_SUPPLIED PASSAGE_:
*** Begin section ***

See here’s the thing: when my mom was alive there were things to consider in everything you did. For her, family came first and making her happy made me happy. Now she’s gone and it seems to me that the whole bottom of my existence has been yanked from under me. Don’t get me wrong: in some ways it’s a burden off my back that I never asked to have put on me and never really liked. But making her happy made me happy – being the oldest that’s just what you do. So is having that yoke removed a good thing or a bad thing? It’s really neither. It’s just the way it is.
But I’d be lying if I didn’t admit that there’s a great emptiness that I can’t get rid of. Or the sense that at 62 years there’s not a whole lot of good that’s going to come down the pike, at least health-wise. I mean, I look at me right now. I can’t even get rid of this crap in my sinuses or in my chest that’s been nagging me for a month now. Granted, it’s a great way to lose ten pounds, but I’m tired of feeling like crap and I can’t go to the gym hacking my brains out – they’d look at me as if I had the plague. I have the worst nightmares, and I can’t even hit a dozen balls without wheezing. So it’s back to the quack tomorrow for the third time.
I’ve lost my desire for golf and can’t even stand to look at my clubs. There’s a little PTSD going on there, for sure – every time I pick up a club I think of being in Vegas and getting called by work, and I can almost feel my skin getting rashed and my speech slurred again. I just can’t deal with it right now. Can’t even watch it on TV without starting to feel the heebie-jeebies coming on. So I might just leave the clubs on the sidewalk, say the hell with it, and tell the Goodboys to go on without me. They’ll do OK.
Fortunately, I’ve found a great deal of solace in George Harrison’s Living In The Material World – a classic in every sense of the word – most especially “Be Here Now” and “That Is All” with its memorable lyric:
Silence often says much more than
trying to say what’s been said before
I guess the whole point of this post is that there is no point to it at all. It’s a warm night, the wind chimes are working overtime in the southerly breeze, and it was nice enjoying a pinot grigio while watching the clouds slide south to north overhead. I’m living in a state of limbo that I’ll simply wait patiently to pass. Is it a “dark night of the soul”, as my man St. John of the Cross called it? I look at the kinds of decisions we’re trying to make for my dad and see in them only the kind of decisions waiting to be made for me twenty years down the line. You think twenty years is a long time, but I can remember clearly what was going on in my life back in 1998 – we were getting ready to move to Louisville – and it doesn’t seem very long ago at all to me. Fact is, twenty years from now everything will be gone – perhaps more than I can imagine right now – and there will little point in any of it. But I’ll still soldier on.
Harrison was right in one very simple and straight-forward observation about life: all things, must indeed, pass. And, as he so eloquently sang, Beware of Darkness. Because that’s where it’s at right now.

*** End section ***

_TASK ITEM A_:
Answer these questions about the blog post:
(i) What age does the writer give?
(ii) Which visit to the doctor will tomorrow's be?
(iii) In 1998, where was the writer getting ready to move?
_TASK ITEM B_:
Copy the blog post word for word, from "Harrison was right" to "at right now.".
The lines that follow are separate material that stands apart from the blog post above.

_GIVEN MATERIAL_:
*** Begin section ***

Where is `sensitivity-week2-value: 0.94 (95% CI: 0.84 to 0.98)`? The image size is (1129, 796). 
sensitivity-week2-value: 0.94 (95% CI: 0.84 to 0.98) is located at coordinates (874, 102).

*** End section ***

_TASK OUTPUT A_:
(i) 62
(ii) The third
(iii) Louisville

_TASK OUTPUT B_:
Harrison was right in one very simple and straight-forward observation about life: all things, must indeed, pass. And, as he so eloquently sang, Beware of Darkness. Because that’s where it’s at right now.